State how many lines of the material contain the word "perform", giving only the number.
— start —
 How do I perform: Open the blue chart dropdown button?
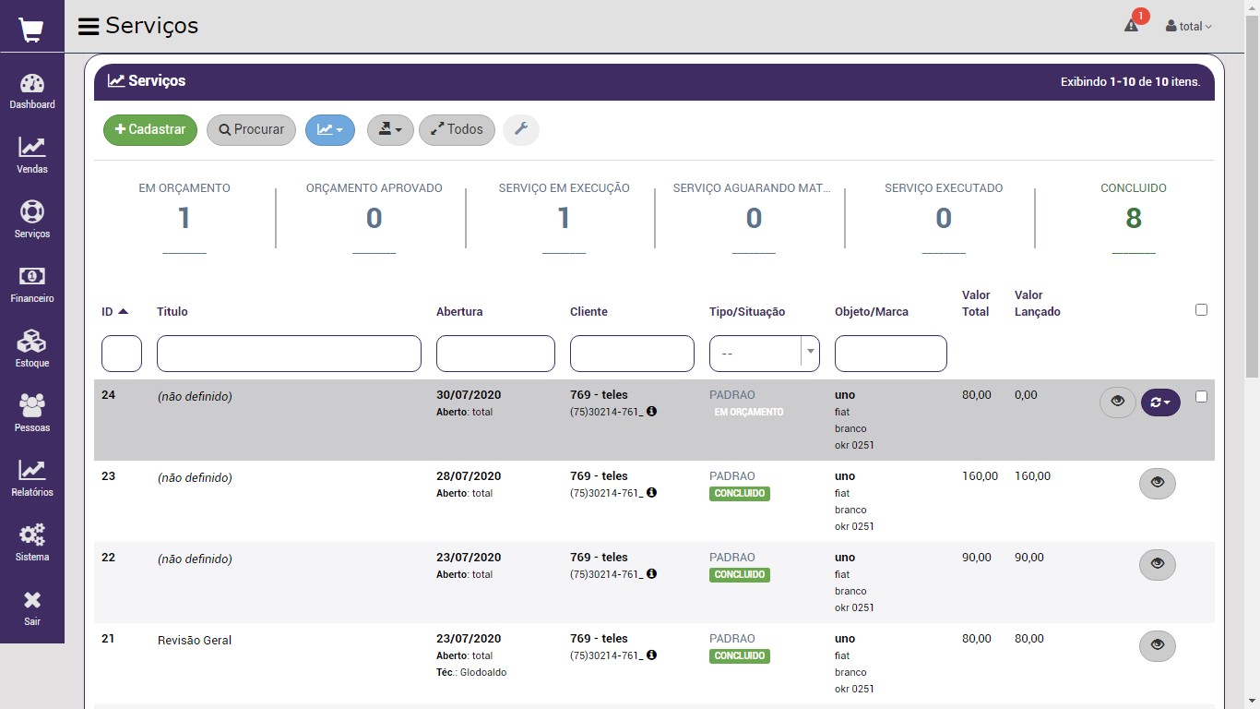click(x=330, y=130)
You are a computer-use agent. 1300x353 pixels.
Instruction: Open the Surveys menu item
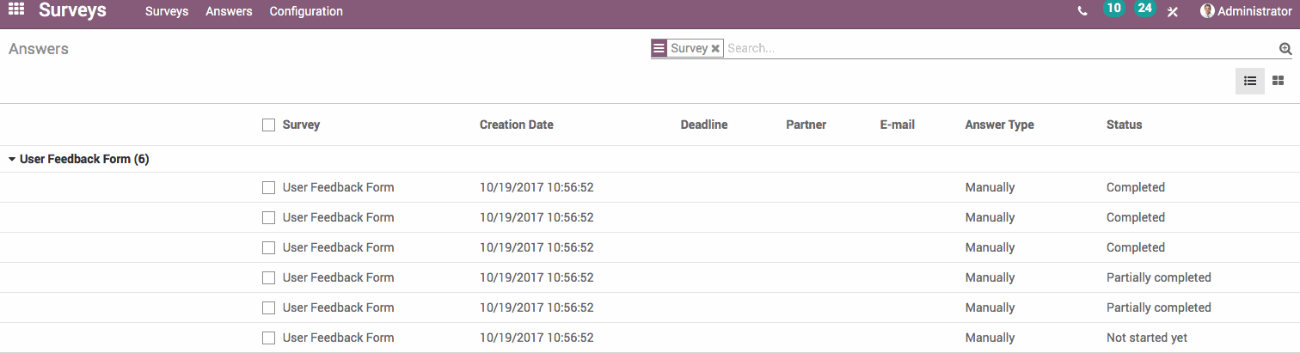pyautogui.click(x=167, y=12)
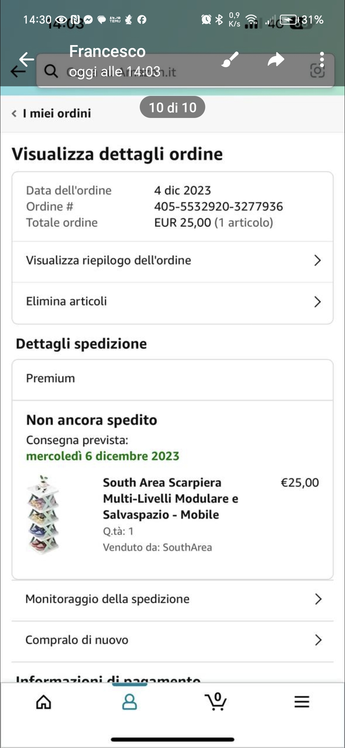Open the shopping cart icon
This screenshot has width=345, height=748.
216,702
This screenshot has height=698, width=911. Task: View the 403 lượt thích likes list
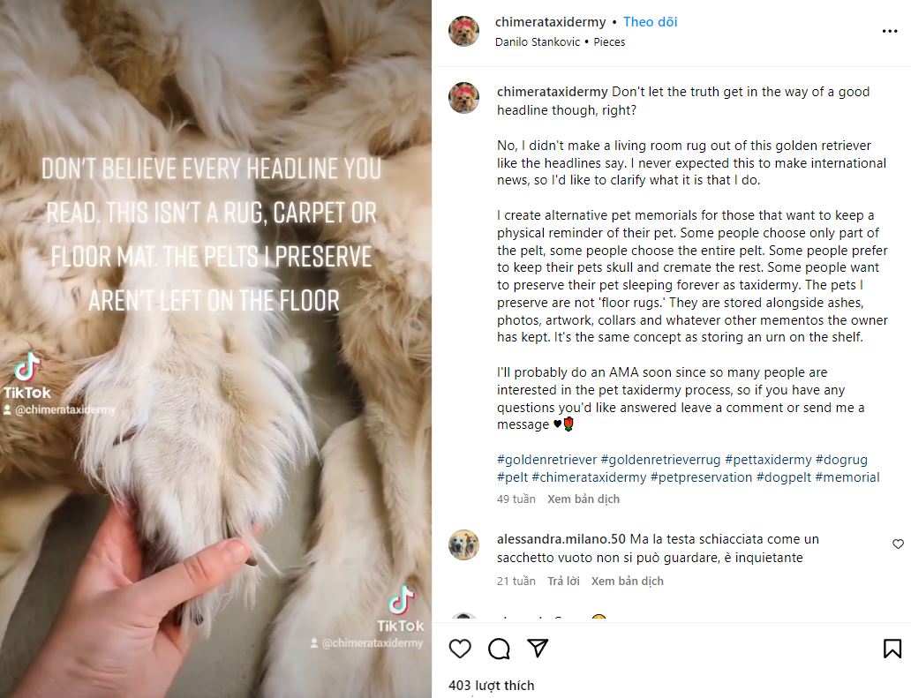tap(492, 686)
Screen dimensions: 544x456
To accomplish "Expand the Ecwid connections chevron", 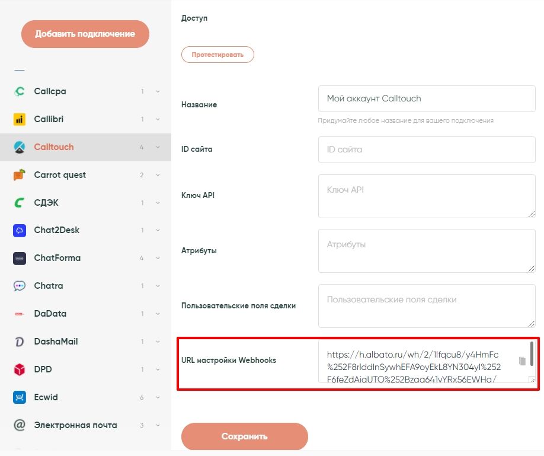I will coord(158,397).
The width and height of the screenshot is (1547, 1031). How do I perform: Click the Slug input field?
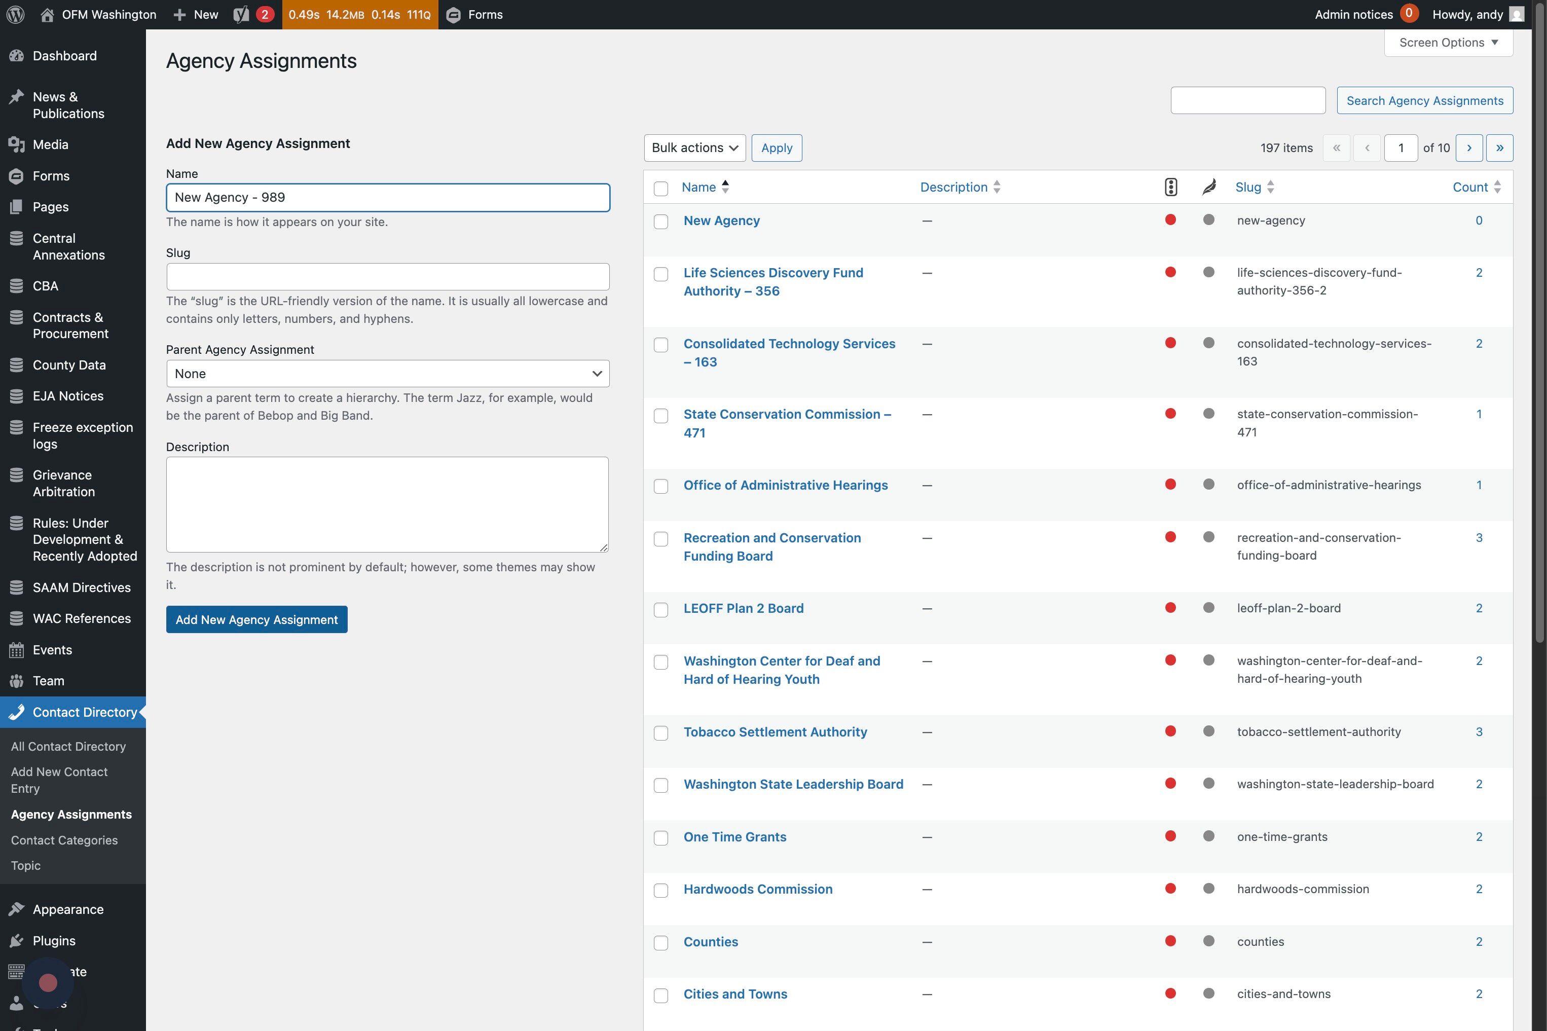pyautogui.click(x=387, y=277)
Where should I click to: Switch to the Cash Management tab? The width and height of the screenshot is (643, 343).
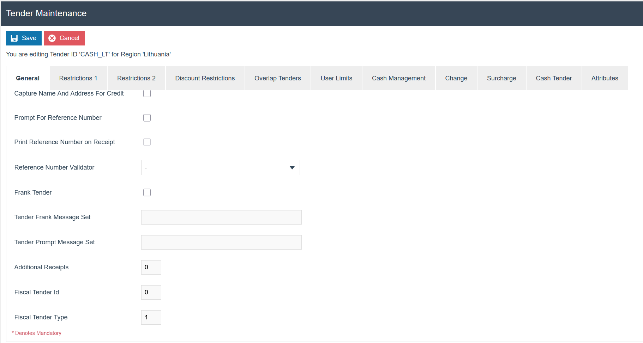point(398,78)
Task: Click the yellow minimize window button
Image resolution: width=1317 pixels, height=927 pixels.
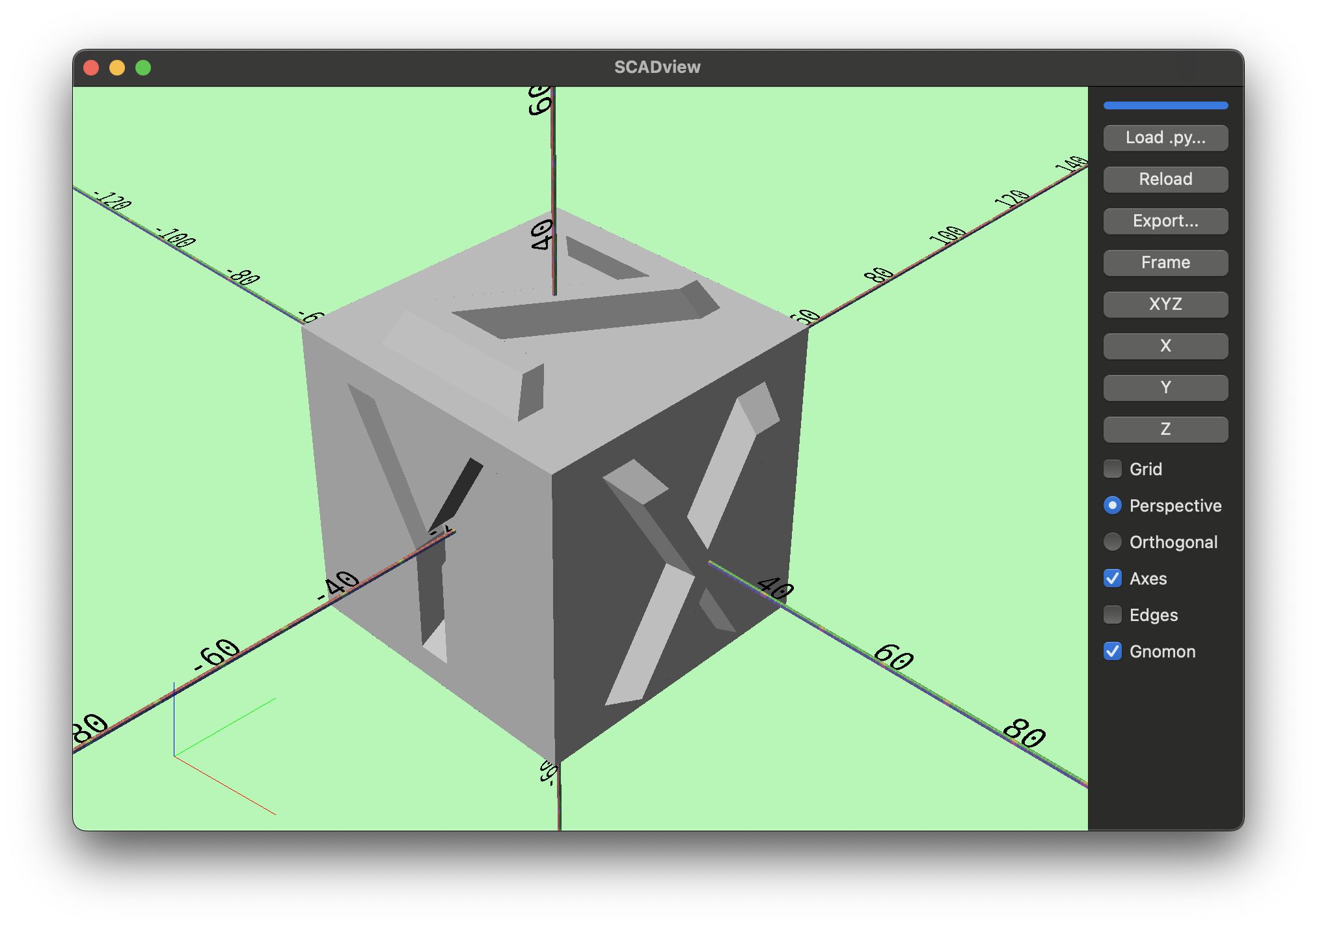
— end —
_THE RESULT_. 2